The new legal framework: Articles 34.9 and 35.5 of the Workers’ Statute
Following the CJEU judgment, Spain amended the Workers’ Statute. Article 34.9 now states:
“The company shall ensure a daily record of working hours, which must include the specific start and finish times of each employee’s working day. […] The company shall keep these records for four years.”
And Article 35.5 establishes:
“For the purposes of calculating overtime, each worker’s working hours shall be recorded day by day and totalled in the period established for the payment of wages, with a copy of the summary given to the worker with the corresponding payslip.”
The obligation is no longer just for overtime, but for the entire working day. And it’s a performance obligation: the company must ensure the record exists.
How courts apply the new doctrine
A recent case perfectly illustrates the change. In STSJ Basque Country 242/2026, a restaurant was ordered to pay overtime to a former employee despite the fact that:
- The worker provided no documentary evidence
- No witnesses were presented
- The company claimed the worker “refused to clock in”
The High Court of Justice of the Basque Country, applying the CJEU doctrine, declared:
“The burden of proving the working hours performed lies with the employer. […] The company did not prove at trial that the claimant worker adhered to their contractual schedule, nor that they refused to complete their time record, therefore the overtime claim must succeed in full.”
The result: a judgment of €3,311.70 plus interest.
Article 217 of the Civil Procedure Act: the ease of proof rule
The paradigm shift is also supported by Article 217.7 of the Civil Procedure Act, which establishes:
“For the application of the provisions of the preceding paragraphs of this article, the court shall take into account the availability and ease of proof that corresponds to each of the parties to the dispute.”
Who finds it easier to prove working hours? Obviously, the company — which is legally required to record them. If it doesn’t, it cannot then complain that the worker provides no evidence.
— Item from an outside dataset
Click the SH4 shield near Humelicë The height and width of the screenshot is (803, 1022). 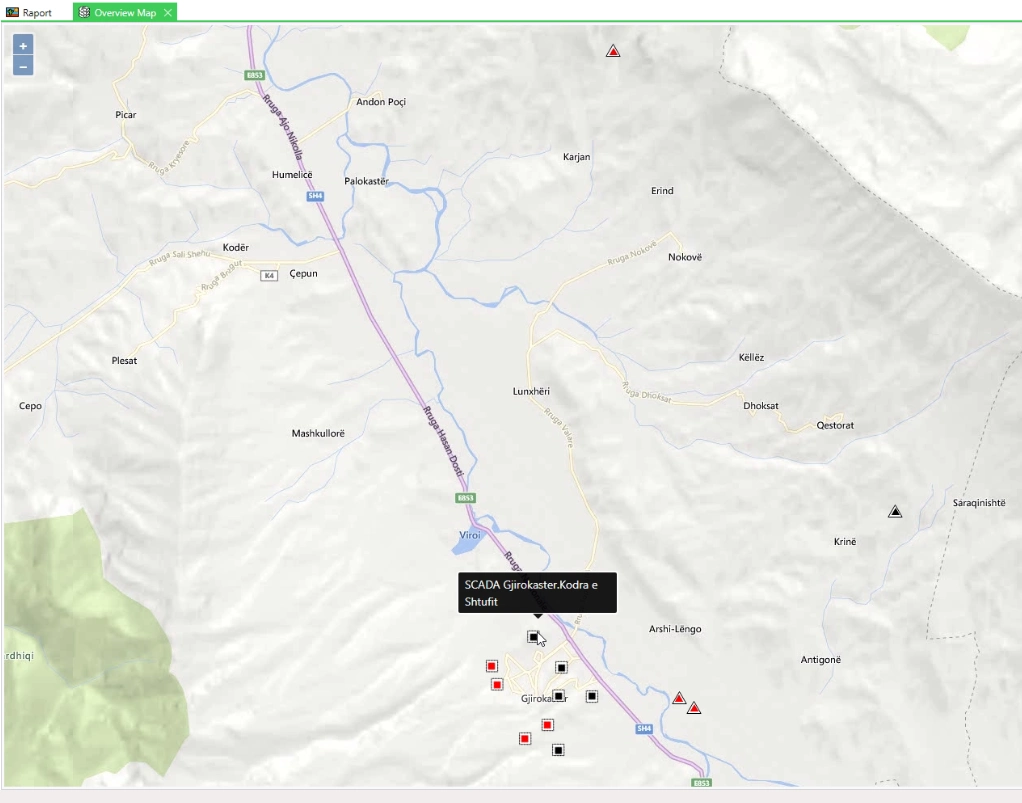(x=315, y=196)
Which arguments NO LONGER work
Courts are systematically rejecting these employer defences:
- “The worker refused to clock in” → The obligation to ensure the record exists lies with the company, not the worker
- “We don’t track time in that department” → The law makes no distinction between departments; the obligation is universal
- “We organised ourselves” → Irrelevant; the record must exist regardless
- “Actual hours were less than agreed” → Without a record, there’s no way to prove it
Practical implications for businesses
This legal change has very concrete consequences:
1. Time tracking is evidence, not paperwork
Many companies see time tracking as a bureaucratic obligation. In reality, it’s their only defence against claims about working hours. Without it, they’re defenceless.
2. The system must be reliable and complete
Having “something” isn’t enough. The record must:
- Include exact start and finish times
- Be accessible to the worker
- Be kept for 4 years
- Not be unilaterally modifiable
3. Incidents must be documented
If a worker “forgets” to clock in or refuses, there must be documentary evidence. An email, a written warning — anything that shows the company tried to fulfil its obligation.
The future: the Digital Time Tracking Royal Decree
The draft of the new Royal Decree on time tracking goes further: it will require records to be exclusively digital, with remote access for the Labour Inspectorate and traceability of all modifications.
Companies that haven’t yet digitised their time tracking system will need to do so when the regulation comes into force.
Conclusion
The reversal of the burden of proof is not an abstract theory: it’s the reality of Spanish courts in 2026. Every month, judgments are issued against companies that cannot prove their workers’ hours.
A digital time tracking system is not an expense: it’s legal insurance against claims that can cost thousands of euros per employee.